In terms of <i>Asimov's</i>, keep submitting and submitting. You never know what you might send that may catch Sheila's eye.
Hey, "E. G."--that's what I wonder. In the "old days" there were print source guides to agents and publishers such as the Writer's Market. Now that EVERYTHING is electronic--are all the sources electronic, too? And how do you go about finding sites even listing them?
I'm not quite sure I completely understand your question, so if I don't adequately answer it, please speak up.
Print sources for publications where one can submit one's writing still exist, but, as previously mentioned, there are more and more excellent electronic sources for such things. The beauty of electronic sources is that they're inexpensive for writers to work with and probably more accurate. For example, if a market, such as *SciFiction*, die, a notice can be made at any electronic sites that list the market. Also, the dynamic nature of such a source is very useful for small markets, like small independent press 'zines or anthologies. An editor can send ralan.com (for example, and many do submit their listing to him, as do writers who happen upon news) the information in January for an anthology they'll accept subs for starting in February, ending in April. Ralan will list the market for a few months and when the market closes to subs, Ralan can take down the market. As a result, writers have access to the most up-to-date news (no more sending stories to dead markets or sending a great vampire tale to a market who only accepts zombie stories now, or missing an opportunity that probably wouldn't be listed in a print market guide).
In terms of finding such sites, again Ralan is probably one's best option. He keeps it current. I would also check out http://www.critique.org and click on BlackHoles, which is located on the left side of the screen. Critters is a free online writer's workshop for speculative fiction writers. BlackHoles is the list of spec fic publications' response times. Even though this is for response times, market info is listed. There's several other options, though these really are the best, in my opinion. One could do a google search, e.g. "writing markets", or "speculative fiction markets", or "horror markets", etc.

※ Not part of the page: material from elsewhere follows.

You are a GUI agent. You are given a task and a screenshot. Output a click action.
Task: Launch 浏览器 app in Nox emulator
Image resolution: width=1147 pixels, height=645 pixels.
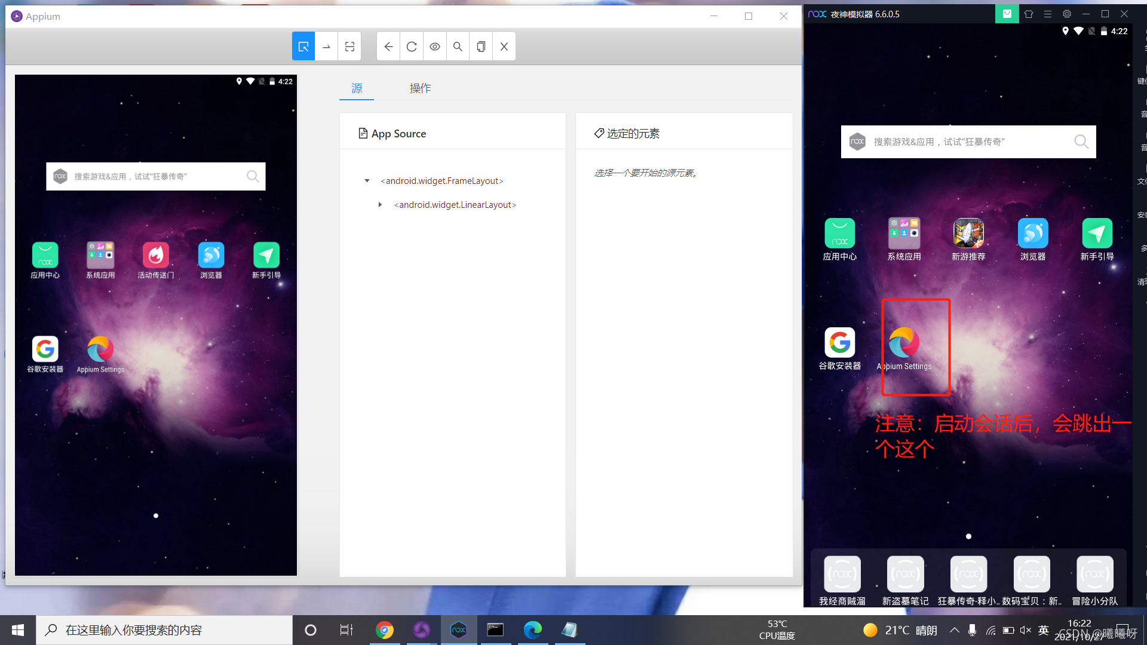1032,234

I'm afraid my information for literary markets isn't the best, though both places do include information for places like *Harper's* and *Atlantic Monthly*.
That help?This message has been edited. Last edited by: electricgrandmother,
I just thought of another source. Orson Scott Card facilitates a forum for writers at http://www.hatrack.com, I believe. (One could search for Hatrack River and find it, or for Orson Scott Card if I'm mistaken.) At the top of the screen is a mention of "workshops". Click on it. The workshop is run by Kathleen Dalton Woodbury, who is a wonderful lady. One has to register to post on the forums, but the registration if free. There are some great people there who can also help you with your questions and may know more than I do. Also, there are places to post requests for critiques for stories, and one can also always post in the appropriate area if one is looking for an online writing group.
That sounds like the sort of useful thing for which I am looking. Usenet newsgroups are worse than useless; every troll and idiot with any pretensions of writing gets on there. Here is a source about literary agents: http://www.sfwa.org/writing/agents.htm
I found the Hatrack site all right, but MAN is it confusing! For some reason they require separate registrations for every forum there, and I ended up signed up for two before even FINDING the Writer's Workshop! The correct place to register for that is here: http://www.hatrack.com/forums/writers/cgi/Ultimate.cgi?action=agree You must be over 18 to register, which may be one reason the registrations are separate.
Dandelion, Thanks so much for all the helpful information you provide. And your knowledge of Bradbury's work is so vast!
Perhaps we should refer to you as the board's Encyclo-RAY-dia.